Supplied data >>

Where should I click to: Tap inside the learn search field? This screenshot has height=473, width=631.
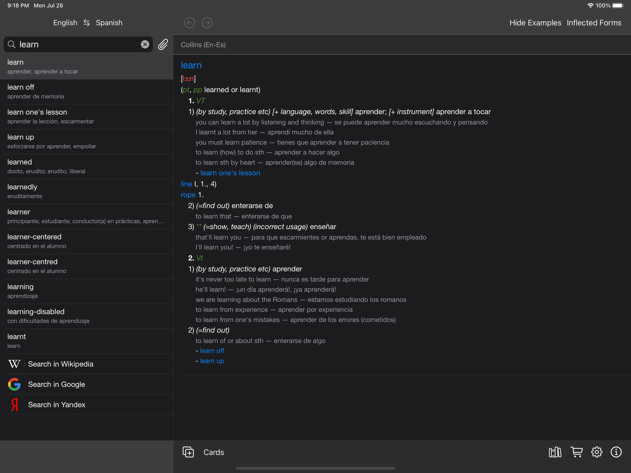(x=77, y=44)
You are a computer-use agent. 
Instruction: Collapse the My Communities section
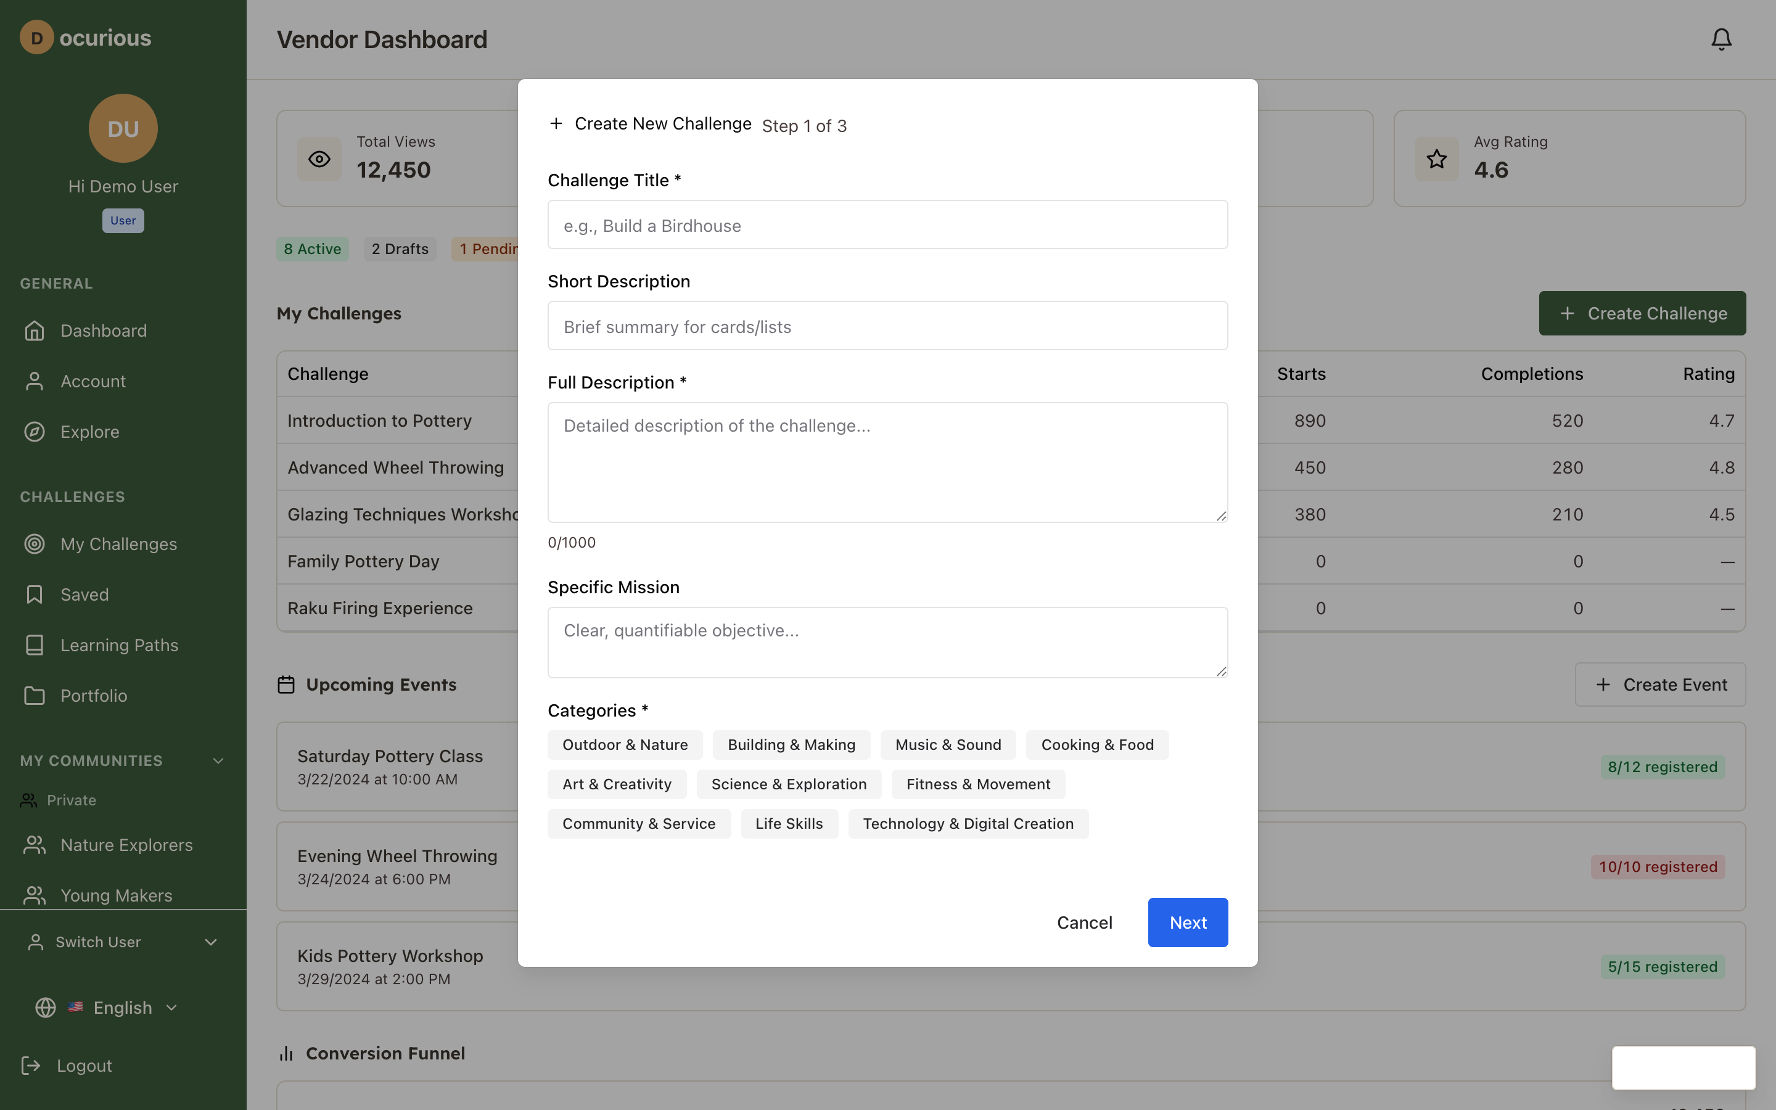click(218, 761)
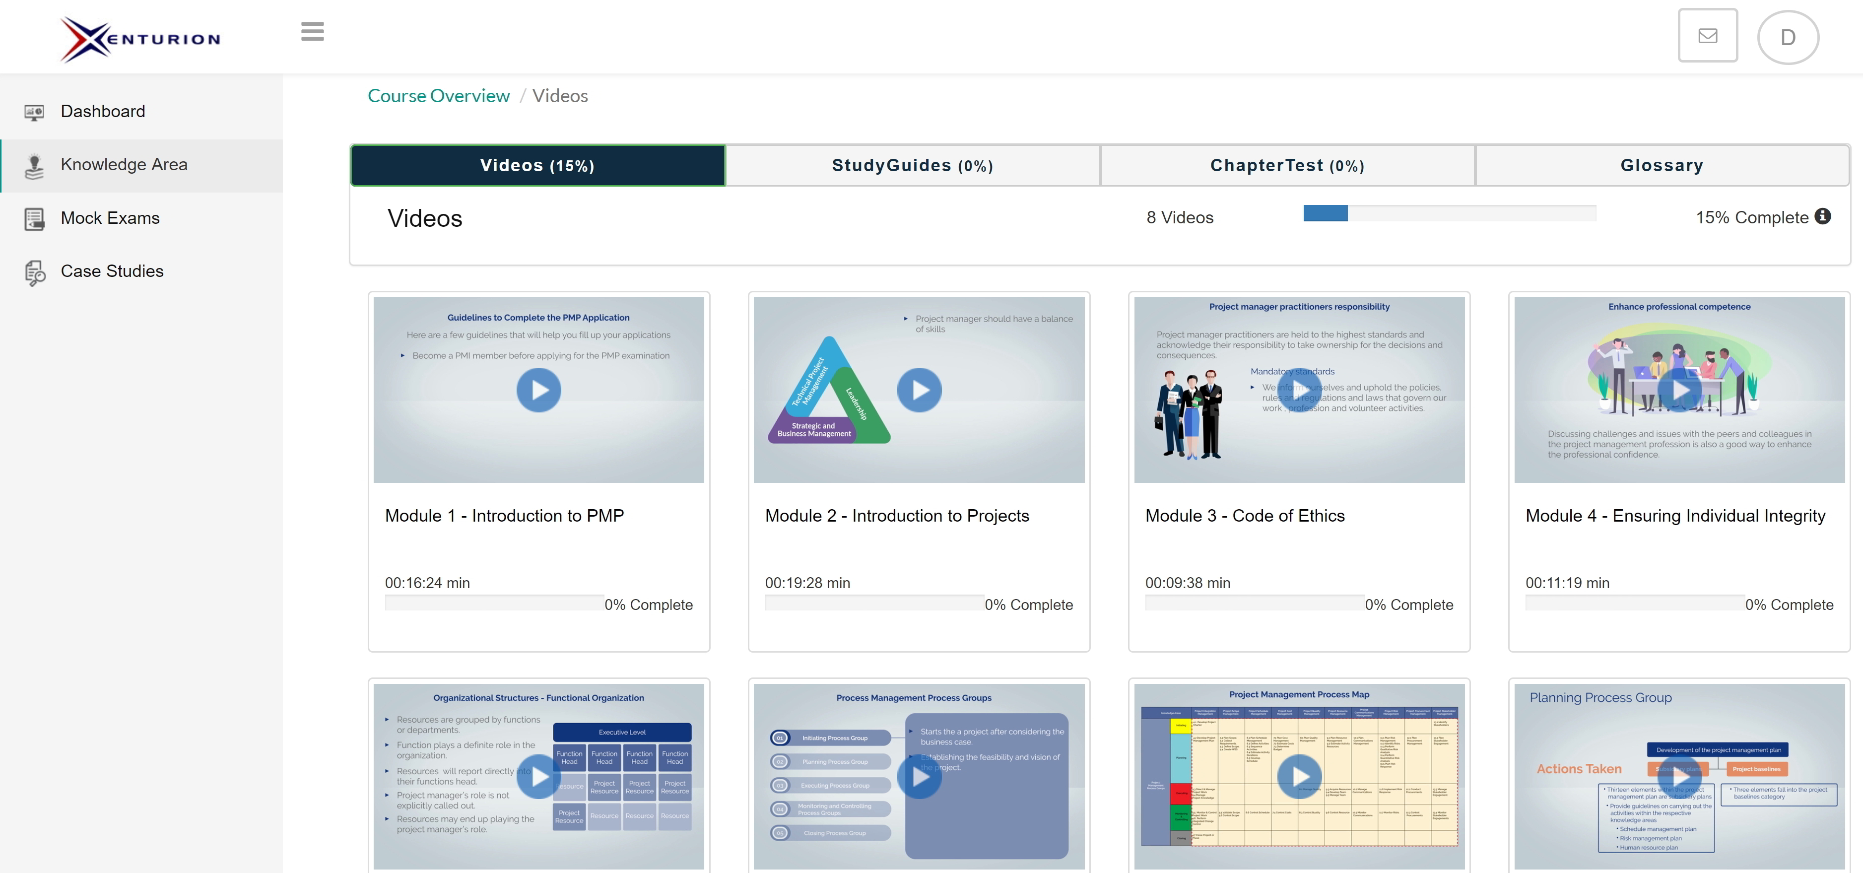
Task: Click the Dashboard sidebar icon
Action: (x=34, y=112)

Work task >> Return the full listing above verbatim, please, but without its images.

Result for this exercise >>
Where should I click to: Tap inside the learn search field? This screenshot has height=473, width=631.
(x=77, y=44)
You are a computer-use agent. 
Instruction: Collapse the My Communities section
click(218, 761)
Task: Click the Dashboard sidebar icon
Action: (x=34, y=112)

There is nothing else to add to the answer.